Dozens of articles have been written asking the same question: “Who is Jeff Colyer?”

The Kansas lieutenant governor, who soon might be elevated to governor, has a record all right. But because he hasn’t spent much time in the Legislature and isn’t required to take public positions on controversial issues, you need to look hard at the footprints to glean any clues.

With Gov. Sam Brownback likely to take a post in the Trump administration after the legislative session ends soon, that would put Colyer at the helm for the next 19 months. Kansans want to know if Colyer is simply Brownback’s Tweedledee, or would they differ in important ways? Even if Brownback does not leave early, Colyer is likely to run for governor next year. So either way, the question is still valid.

Based on what is known, my hunch is Colyer will be almost a clone of Brownback when it comes to key issues.

Although Colyer’s voting record during his two years in the Kansas House and two years in the state Senate tells us very little, on one issue his rabid views are clear. Colyer is staunchly anti-abortion. That undoubtedly is one of the key reasons Brownback picked him as his running mate twice. On a Richter scale of opposing abortion, Colyer is near the top.

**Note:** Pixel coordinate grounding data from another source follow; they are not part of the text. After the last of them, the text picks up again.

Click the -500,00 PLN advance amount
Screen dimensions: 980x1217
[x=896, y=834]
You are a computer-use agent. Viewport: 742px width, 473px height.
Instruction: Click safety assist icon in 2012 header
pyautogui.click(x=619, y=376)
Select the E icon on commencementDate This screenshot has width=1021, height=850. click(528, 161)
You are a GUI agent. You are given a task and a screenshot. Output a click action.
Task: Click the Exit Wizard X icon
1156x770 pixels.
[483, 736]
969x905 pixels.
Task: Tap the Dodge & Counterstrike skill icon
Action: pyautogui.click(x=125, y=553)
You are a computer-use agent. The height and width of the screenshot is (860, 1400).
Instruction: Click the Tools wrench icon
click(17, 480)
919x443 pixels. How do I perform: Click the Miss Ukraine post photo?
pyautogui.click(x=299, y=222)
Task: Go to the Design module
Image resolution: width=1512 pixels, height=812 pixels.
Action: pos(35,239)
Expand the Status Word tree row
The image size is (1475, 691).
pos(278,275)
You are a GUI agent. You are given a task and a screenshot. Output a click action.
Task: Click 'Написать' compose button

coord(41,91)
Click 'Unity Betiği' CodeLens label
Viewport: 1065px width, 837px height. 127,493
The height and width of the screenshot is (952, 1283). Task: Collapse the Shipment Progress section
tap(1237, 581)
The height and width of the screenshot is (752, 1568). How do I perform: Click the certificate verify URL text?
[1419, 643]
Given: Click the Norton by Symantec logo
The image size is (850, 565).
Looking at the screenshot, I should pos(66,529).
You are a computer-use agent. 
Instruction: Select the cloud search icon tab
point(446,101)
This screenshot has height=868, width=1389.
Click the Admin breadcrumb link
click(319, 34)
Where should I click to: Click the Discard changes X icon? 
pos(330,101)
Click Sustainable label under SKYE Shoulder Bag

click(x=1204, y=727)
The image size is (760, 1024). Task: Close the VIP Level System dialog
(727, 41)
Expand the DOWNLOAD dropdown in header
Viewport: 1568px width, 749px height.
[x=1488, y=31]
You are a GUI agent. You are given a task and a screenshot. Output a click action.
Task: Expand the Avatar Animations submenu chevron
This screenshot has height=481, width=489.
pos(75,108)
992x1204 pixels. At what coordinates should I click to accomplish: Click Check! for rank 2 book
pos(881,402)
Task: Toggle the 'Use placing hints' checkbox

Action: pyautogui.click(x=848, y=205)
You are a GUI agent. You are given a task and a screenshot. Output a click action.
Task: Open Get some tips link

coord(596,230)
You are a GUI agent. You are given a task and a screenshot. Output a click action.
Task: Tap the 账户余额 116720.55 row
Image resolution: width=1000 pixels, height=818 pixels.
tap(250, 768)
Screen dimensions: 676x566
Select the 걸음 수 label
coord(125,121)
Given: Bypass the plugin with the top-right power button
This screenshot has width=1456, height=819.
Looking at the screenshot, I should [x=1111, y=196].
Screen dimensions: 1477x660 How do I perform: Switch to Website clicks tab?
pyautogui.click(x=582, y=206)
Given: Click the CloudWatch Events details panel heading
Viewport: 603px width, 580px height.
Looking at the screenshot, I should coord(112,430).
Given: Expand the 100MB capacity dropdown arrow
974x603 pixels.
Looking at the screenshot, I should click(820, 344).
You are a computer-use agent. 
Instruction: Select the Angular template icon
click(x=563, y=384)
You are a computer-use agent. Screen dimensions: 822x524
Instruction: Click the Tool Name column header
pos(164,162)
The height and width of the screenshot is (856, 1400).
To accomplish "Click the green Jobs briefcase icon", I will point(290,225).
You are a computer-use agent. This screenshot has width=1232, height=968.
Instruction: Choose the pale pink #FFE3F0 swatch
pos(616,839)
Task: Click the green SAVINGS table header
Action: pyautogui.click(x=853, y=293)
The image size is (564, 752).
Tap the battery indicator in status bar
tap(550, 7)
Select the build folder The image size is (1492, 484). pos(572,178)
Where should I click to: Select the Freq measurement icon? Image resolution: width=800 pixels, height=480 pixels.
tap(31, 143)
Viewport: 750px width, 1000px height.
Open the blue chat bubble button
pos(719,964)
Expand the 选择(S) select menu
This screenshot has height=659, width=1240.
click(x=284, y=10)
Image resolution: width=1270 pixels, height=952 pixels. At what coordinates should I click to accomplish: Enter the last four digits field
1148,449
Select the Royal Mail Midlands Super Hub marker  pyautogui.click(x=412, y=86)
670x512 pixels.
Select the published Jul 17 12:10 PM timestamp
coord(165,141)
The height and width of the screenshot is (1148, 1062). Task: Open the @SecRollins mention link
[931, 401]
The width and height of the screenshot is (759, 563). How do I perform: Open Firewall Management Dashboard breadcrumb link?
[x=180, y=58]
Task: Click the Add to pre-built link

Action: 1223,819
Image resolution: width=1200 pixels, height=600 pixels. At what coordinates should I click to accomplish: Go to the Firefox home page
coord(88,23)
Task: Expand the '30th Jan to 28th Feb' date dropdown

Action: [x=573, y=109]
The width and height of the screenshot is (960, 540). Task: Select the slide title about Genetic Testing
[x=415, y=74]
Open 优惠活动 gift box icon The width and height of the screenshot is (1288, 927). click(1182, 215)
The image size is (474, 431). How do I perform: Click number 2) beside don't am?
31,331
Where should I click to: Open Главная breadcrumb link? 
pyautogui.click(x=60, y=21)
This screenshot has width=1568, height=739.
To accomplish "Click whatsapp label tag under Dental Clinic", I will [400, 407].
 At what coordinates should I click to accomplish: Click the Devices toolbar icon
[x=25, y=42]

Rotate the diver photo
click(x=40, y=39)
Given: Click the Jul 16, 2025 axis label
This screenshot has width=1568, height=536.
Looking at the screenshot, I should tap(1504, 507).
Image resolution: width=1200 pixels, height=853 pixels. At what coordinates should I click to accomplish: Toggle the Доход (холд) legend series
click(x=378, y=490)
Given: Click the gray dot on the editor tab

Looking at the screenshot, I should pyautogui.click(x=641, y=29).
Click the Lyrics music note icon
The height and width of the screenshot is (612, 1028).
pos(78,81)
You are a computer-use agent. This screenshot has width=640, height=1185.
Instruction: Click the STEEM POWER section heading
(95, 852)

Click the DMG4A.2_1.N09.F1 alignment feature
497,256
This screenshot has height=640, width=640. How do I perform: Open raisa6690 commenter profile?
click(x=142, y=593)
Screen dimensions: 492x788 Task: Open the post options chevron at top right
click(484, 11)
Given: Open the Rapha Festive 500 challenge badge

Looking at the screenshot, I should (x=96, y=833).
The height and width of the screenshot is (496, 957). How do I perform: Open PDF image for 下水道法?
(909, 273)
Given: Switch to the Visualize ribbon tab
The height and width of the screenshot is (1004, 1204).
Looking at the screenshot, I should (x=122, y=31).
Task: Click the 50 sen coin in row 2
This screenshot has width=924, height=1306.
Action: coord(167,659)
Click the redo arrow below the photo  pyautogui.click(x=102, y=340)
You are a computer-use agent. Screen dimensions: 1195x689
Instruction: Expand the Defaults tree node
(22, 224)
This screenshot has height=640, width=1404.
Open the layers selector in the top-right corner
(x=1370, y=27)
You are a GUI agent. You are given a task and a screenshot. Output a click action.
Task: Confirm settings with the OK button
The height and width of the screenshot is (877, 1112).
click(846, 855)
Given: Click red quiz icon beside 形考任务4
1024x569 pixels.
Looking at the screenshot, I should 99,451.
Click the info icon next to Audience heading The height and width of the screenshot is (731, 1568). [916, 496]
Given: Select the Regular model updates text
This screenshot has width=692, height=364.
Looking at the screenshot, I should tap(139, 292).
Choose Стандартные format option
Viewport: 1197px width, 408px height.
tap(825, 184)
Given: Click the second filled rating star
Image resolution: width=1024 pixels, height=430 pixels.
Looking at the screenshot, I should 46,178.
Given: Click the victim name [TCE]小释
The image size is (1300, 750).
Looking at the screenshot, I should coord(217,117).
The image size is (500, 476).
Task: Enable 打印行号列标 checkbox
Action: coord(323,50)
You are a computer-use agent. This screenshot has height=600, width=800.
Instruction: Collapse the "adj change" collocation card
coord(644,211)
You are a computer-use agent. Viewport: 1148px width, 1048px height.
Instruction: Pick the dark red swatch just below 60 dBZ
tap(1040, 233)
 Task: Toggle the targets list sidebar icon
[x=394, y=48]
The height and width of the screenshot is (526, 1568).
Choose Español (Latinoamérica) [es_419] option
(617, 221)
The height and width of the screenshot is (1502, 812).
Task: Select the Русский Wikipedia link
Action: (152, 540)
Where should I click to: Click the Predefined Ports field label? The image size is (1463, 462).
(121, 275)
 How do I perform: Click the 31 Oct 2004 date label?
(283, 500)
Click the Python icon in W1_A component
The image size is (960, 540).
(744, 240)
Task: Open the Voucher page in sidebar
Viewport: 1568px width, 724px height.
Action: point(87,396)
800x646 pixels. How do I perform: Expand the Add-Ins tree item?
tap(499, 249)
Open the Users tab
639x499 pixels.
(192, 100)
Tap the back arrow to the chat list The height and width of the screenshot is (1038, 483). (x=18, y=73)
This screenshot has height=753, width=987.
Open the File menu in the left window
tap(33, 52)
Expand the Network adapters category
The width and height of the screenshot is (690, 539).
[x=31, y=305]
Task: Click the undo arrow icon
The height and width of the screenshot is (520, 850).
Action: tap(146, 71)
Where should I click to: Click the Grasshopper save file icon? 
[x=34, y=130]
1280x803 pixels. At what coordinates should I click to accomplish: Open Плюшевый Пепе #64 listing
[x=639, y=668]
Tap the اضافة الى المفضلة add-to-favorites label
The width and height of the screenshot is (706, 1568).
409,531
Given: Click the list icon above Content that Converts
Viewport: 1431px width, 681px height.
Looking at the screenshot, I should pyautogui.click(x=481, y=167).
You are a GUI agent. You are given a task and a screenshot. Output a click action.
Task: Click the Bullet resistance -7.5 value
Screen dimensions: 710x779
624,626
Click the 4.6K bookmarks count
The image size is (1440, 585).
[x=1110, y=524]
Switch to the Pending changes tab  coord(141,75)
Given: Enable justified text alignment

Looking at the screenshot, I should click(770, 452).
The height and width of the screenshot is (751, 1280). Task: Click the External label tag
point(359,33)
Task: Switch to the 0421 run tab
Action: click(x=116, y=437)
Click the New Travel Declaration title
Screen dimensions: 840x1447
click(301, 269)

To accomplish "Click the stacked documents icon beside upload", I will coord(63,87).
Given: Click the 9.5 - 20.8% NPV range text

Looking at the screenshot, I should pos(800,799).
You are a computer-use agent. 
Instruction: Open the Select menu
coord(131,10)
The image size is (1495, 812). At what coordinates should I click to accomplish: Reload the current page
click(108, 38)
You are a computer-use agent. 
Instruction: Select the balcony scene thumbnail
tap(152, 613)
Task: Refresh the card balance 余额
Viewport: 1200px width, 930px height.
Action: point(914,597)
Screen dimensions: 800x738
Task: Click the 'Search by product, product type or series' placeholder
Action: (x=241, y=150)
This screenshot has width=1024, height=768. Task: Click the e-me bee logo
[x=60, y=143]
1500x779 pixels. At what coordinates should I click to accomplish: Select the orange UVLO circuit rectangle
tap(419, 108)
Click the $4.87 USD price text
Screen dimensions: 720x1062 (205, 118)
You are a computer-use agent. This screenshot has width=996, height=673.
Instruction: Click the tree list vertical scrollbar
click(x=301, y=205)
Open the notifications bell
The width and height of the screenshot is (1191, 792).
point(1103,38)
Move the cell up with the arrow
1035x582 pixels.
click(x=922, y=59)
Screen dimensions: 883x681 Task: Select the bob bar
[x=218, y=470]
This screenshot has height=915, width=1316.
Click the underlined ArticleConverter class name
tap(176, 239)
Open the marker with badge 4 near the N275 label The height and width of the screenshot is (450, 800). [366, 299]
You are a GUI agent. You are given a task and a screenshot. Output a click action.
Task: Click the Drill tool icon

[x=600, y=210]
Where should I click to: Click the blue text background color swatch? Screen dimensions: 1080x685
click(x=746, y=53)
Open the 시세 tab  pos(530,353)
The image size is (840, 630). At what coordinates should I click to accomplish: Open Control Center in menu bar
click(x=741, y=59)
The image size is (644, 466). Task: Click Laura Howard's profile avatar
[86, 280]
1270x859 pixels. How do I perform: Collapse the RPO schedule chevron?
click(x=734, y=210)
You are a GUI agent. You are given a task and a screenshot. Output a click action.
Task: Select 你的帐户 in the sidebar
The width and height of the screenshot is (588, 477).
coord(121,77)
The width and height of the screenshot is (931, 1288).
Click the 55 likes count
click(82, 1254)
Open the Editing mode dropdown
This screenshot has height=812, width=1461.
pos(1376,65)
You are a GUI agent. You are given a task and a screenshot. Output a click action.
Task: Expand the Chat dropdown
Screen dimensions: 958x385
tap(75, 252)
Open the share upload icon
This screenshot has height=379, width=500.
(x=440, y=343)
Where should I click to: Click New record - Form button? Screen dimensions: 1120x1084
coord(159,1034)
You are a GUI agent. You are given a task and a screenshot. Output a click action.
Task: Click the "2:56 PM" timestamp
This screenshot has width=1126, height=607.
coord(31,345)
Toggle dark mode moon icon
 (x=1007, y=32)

When it comes to overall conservatism, one score tells you a whole lot. Americans for Prosperity, the ultra-conservative political organization founded by the billionaire Koch brothers of Wichita, gives Colyer a lifetime score of 97 percent. Colyer, Brownback and the Kochs are soul mates. The Kochs, above all, stand for the lowest taxes possible and the smallest government, bordering on no government except for defense.

Both Colyer and Brownback have a history of humanitarianism. In the U.S. Senate, Brownback was a strong supporter of poor African nations such as Sudan. As a senator, Brownback earned an “A” rating from humanitarian organizations. Colyer, who is a plastic surgeon from Johnson County, has traveled to poor nations all over the world as a volunteer surgeon.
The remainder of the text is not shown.